Optionen erzeugen Unsicherheit
Die Mittzwanziger “sind schwer mit dem Projekt beschäftigt, das eigene Leben zu managen”, erklärt Hans-Werner Rückert, Leiter der Zentraleinrichtung Studienberatung und Psychologische Beratung der Freien Universität Berlin. Selbstoptimierung sei ein wichtiges Thema, jeder scheine seines Glückes Schmied zu sein. “Doch das bedeutet im Umkehrschluss: Wenn etwas schiefgeht, bin ich dafür verantwortlich – und das macht vielen Angst”, sagt der Diplom-Psychologe.
Das eigentlich Positive der Lebensphase, die Möglichkeit zum Aufbruch, wendet sich ins Gegenteil, die Weggabelungen sorgen für Unsicherheit: In welche Richtung soll ich abbiegen? In den sicheren, aber etwas langweiligen Job? Oder doch noch mal ins nächste Praktikum? In die gemeinsame Wohnung mit der Freundin oder dem Freund? Oder doch lieber ins Internet-Dating-Portal auf der Suche nach einer möglichen Alternative?
“Manche genießen das Spiel mit den Möglichkeiten, anderen macht die Unsicherheit Angst”, sagt Jugendforscher Hurrelmann. Es scheinen vor allem junge Akademiker zu sein, die in die Krise geraten: Wer nach dem Schulabschluss eine Ausbildung macht, legt sich meist eher auf einen Beruf fest, gründet oft auch früher eine Familie. Das verkürzt den Übergang ins Erwachsenenleben und macht ihn möglicherweise einfacher.
Krisen sind auch positiv
Kommen Studierende mit Zukunftssorgen in die Psychologische Beratungsstelle der Freien Universität Berlin, gehe es in den Gesprächen mit den Psychologen vor allem darum, unrealistische Zielvorstellungen zurechtzurücken, sagt Hans-Werner Rückert. “Wir versuchen deutlich zu machen, dass Entwicklung ohne Krisen nicht vorstellbar ist. Das ist für viele eine Botschaft, die sie so noch nicht gehört haben.” Generation-Y-Vertreterin Steffi Burkhart setzt vor allem auf den Rat von Mentoren: “Mir Vorbilder zu suchen und ihnen möglichst viele Fragen zu stellen, hat mir geholfen, die Fülle an Ideen und Optionen zu sortieren.”

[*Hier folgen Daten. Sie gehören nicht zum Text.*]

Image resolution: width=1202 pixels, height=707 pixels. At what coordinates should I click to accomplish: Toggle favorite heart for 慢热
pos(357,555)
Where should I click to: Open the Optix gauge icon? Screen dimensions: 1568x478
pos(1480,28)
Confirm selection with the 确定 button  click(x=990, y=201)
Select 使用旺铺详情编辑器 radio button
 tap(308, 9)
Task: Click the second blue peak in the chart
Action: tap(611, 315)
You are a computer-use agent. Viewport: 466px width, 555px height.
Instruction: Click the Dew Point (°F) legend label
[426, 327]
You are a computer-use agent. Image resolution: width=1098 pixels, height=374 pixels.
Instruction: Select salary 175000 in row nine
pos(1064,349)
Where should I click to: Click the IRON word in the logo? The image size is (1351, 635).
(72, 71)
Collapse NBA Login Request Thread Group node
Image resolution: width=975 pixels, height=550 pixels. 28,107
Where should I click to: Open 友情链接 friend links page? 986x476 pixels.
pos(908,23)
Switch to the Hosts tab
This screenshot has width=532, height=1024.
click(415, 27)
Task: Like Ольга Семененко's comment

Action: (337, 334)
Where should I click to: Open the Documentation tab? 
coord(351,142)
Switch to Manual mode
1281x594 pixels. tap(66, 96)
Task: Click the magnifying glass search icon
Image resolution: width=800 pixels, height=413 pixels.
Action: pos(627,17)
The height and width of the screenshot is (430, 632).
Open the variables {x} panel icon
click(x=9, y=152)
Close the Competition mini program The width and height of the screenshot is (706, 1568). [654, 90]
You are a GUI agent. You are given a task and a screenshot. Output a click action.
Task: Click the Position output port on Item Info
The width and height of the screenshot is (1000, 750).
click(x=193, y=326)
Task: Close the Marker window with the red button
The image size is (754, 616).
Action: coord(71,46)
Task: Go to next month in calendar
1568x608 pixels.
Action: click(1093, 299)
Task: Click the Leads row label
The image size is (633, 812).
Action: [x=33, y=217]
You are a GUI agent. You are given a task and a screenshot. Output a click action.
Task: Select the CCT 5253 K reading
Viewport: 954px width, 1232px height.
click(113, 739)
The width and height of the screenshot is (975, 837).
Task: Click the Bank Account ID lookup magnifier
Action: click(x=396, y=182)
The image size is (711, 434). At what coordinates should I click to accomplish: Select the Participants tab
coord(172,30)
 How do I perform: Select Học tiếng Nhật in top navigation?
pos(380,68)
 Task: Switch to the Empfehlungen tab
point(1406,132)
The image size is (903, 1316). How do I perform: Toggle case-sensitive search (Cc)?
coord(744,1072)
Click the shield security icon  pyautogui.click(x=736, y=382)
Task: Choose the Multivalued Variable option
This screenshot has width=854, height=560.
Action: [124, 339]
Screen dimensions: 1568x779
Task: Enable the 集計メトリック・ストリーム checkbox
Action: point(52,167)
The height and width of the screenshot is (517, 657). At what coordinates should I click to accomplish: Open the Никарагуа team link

Im Nachhinein, so ergab eine Studie der Universität Greenwich, empfanden viele Betroffene ihre Quarterlife-Crisis als positiv, weil sie Veränderungen in Gang brachte, die sich nachträglich als gut herausstellten. Mit Anfang 30 ist die Krise ohnehin meist ausgestanden – zumindest bis zur Midlife-Crisis.